Well, thank God for Glen Downie. I think it’s fair to say that in the very best pieces in his 2012 collection Left for Right, he puts on an absolute clinic in terms of what the prose poem can accomplish on the page. Here you will find a simplicity that resists the simple, a musicality that resists the lyric, and an emotional arc that resists the humdrums of plot. Many of these poems swept me up in the worlds they created, even if that world was, on the surface at least, a fleeting one. A perfect example of what I’m talking about is his poem “Self-loathing,” where Downie writes:
I dislike men who resemble me. To spot one crossing the street
is to mistake myself a moment, and think Oh God, there goes
that sad poet! What an unprepossessing figure, what a shabby
fat fellow he’s become! He was young once, at least passably
good-looking. Now he is no one, nothing, and worse yet, a
dime a dozen …
There are several interesting things happening in this one short passage—the self-referential imaging, the carefully placed alliteration—but they all conspire to create that recognizable moment we all have when we detest the doppelganger in front of us for what he resembles, both inside and out. (The subject matter of the doppelganger crops up later in the collection, in Downie’s poem “My Part,” albeit less successfully.)
Each of Left for Right’s five sections are organized around a singular and straightforward noun: “Domesticity,” “Fables,” “Disappearances,” etc.

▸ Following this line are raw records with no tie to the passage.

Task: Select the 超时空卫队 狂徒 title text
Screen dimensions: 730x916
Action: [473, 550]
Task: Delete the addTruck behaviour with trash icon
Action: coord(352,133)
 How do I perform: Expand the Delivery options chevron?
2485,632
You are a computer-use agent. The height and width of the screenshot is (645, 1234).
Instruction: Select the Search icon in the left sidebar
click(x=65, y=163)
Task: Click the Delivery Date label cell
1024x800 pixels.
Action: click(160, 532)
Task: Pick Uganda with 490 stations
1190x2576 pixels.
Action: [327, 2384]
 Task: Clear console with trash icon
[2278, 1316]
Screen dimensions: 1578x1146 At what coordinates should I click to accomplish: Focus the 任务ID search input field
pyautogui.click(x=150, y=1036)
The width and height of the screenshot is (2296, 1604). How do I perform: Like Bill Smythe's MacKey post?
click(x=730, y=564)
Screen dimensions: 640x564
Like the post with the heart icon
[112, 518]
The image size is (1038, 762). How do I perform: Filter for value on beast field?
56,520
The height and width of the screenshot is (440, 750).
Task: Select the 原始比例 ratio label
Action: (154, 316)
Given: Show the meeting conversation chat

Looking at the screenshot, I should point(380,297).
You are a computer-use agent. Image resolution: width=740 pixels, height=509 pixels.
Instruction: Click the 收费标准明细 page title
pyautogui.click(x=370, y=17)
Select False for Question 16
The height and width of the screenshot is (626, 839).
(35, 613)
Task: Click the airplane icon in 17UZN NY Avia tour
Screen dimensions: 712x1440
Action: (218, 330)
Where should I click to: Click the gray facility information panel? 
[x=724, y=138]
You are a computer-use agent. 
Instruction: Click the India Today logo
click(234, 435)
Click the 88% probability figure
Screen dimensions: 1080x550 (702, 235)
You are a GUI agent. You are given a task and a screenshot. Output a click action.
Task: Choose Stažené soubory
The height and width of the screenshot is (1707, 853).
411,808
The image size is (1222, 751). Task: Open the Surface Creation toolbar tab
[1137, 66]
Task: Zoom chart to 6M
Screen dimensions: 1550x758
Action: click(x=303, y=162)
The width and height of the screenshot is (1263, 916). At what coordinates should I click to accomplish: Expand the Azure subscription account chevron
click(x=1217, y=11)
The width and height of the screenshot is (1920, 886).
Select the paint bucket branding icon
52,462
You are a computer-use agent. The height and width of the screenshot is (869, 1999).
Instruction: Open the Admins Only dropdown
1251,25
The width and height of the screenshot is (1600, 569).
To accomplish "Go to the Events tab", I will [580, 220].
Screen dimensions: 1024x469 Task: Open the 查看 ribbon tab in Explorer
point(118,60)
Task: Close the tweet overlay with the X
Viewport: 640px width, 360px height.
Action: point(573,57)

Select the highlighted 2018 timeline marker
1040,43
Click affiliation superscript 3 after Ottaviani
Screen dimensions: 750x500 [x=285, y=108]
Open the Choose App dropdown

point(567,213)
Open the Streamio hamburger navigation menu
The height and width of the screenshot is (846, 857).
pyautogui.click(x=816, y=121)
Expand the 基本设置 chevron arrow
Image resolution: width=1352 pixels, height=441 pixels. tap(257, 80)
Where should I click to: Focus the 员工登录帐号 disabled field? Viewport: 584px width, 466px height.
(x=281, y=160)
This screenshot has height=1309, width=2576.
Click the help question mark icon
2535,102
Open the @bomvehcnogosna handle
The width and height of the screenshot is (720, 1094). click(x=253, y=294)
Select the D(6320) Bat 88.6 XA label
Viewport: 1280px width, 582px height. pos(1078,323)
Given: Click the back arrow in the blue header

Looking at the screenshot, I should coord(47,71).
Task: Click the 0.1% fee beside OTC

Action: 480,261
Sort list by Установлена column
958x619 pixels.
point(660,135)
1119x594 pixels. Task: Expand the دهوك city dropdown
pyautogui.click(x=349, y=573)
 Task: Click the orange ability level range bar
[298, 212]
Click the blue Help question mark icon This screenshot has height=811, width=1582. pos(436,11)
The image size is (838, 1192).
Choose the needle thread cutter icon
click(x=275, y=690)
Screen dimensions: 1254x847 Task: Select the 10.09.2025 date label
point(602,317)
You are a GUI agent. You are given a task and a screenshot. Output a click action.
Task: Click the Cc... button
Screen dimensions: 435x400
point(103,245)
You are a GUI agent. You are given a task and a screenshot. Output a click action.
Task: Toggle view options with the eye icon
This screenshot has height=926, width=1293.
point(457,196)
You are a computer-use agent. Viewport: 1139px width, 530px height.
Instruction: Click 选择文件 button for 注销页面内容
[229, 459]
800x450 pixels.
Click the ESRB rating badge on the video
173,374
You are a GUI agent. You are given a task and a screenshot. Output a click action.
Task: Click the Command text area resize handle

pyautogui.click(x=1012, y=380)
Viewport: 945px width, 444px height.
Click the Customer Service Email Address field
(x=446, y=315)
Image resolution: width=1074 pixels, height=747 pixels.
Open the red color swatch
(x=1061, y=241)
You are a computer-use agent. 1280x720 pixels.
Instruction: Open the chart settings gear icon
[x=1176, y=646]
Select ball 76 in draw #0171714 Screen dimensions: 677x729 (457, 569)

But the poems therein shine brightest when they keep just enough distance between their subject matter and what the reader has immediate access to. Downie is canny enough to know just how much to reveal to us to pique our interest, keep us in the moment of the poem, and then let us go without needing to give us more. I certainly felt this way about his piece “Firefly”, which is worth printing in its entirety here:
In your jar, you are my faint-hope lantern, frail guide through
the night by my bed. On a shelf in the pitch-black cottage
you circle a tiny kingdom — a miniature lighthouse sweeping
the coastline of solitude. As I drift off, you keep vigil. Your
ember fails and flares, the fiery end of a smoke as a father
watches over his sleeping son, think his dark private
There is so much intimated at here but never overly said: the sense of loss (“faint-hope lantern”), of loneliness (“coastline of solitude”) and that great mysterious ending with the inscrutable father. I would argue that only a prose poem could accommodate the various subtleties encoded in this piece, and Downie executes upon them brilliantly.
Other examples embrace these same techniques. I love the coyness of the title poem (“A hand like his might have palmed a one-eyed jack, lifted a wallet, or switched, unnoticed, a pretty assistant’s mole to her opposite cheek …”) and the extended image that plays itself out in “Buried Sky,” (about blue piping laid below the poet’s street.) Of course, not ever instance worked for me. A couple of Downie’s poems ended on puns that left me grimacing: I’m thinking specifically of “Corner Store” and “Death of the Life of the Party”. And a few of the early pieces in the book struggle to find their legs in the way that the later poems do. Not sure what impression his poems “The Queen” or “Third and Long” were meant to leave with me, for example.
But these are minor grumbles. For the most part, Left for Right reenergizes one’s affection for the prose poem. Downie does a tremendous job showing us how to do them right.